第一話から読んでね


ピアノ運び


 ピアノの移動というのは特殊である。


 実際ピアノ専門の運送屋がいるぐらいで、普通の運送屋は手を出さない。


 ピアノを動かしたら音が狂って調律が必要なのは、専門の運送屋が運んでもやっぱり調律は必要である。

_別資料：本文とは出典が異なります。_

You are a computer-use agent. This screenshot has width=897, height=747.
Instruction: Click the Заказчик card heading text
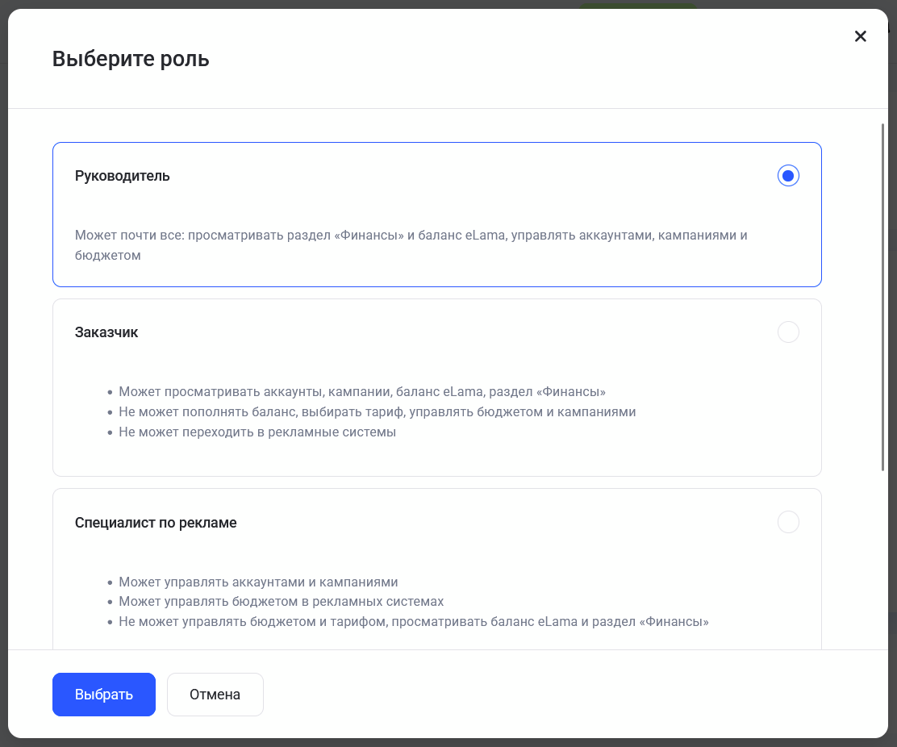(106, 332)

 なぜ運ばないかというと、ご想像どおり重いから運べないのである。


 グランドピアノはもちろん、アップライト型でさえやけに重い。


 何故かは良く分からないが、重くないと音は悪そうである。


 私がバイトしていた引っ越し屋も、ピアノの場合は専門の運送屋へ依頼するように客に勧めていた。


 無難な対応であろう。


 しかし、社長はある日なぜかピアノの移動を請け負ってしまった。


 私はこの日ピアノ引っ越し要員としてだけ召集された。


 本番の家財の引っ越しを明日に控え、とりあえず今日はピアノだけ運んでおこうというようである。


 場所はマンションの2階から平屋の引っ越しで、ピアノはアップライト型である。召集されたのは私の他にもう一人学生で、社長、社員さんと合わせて合計4人である。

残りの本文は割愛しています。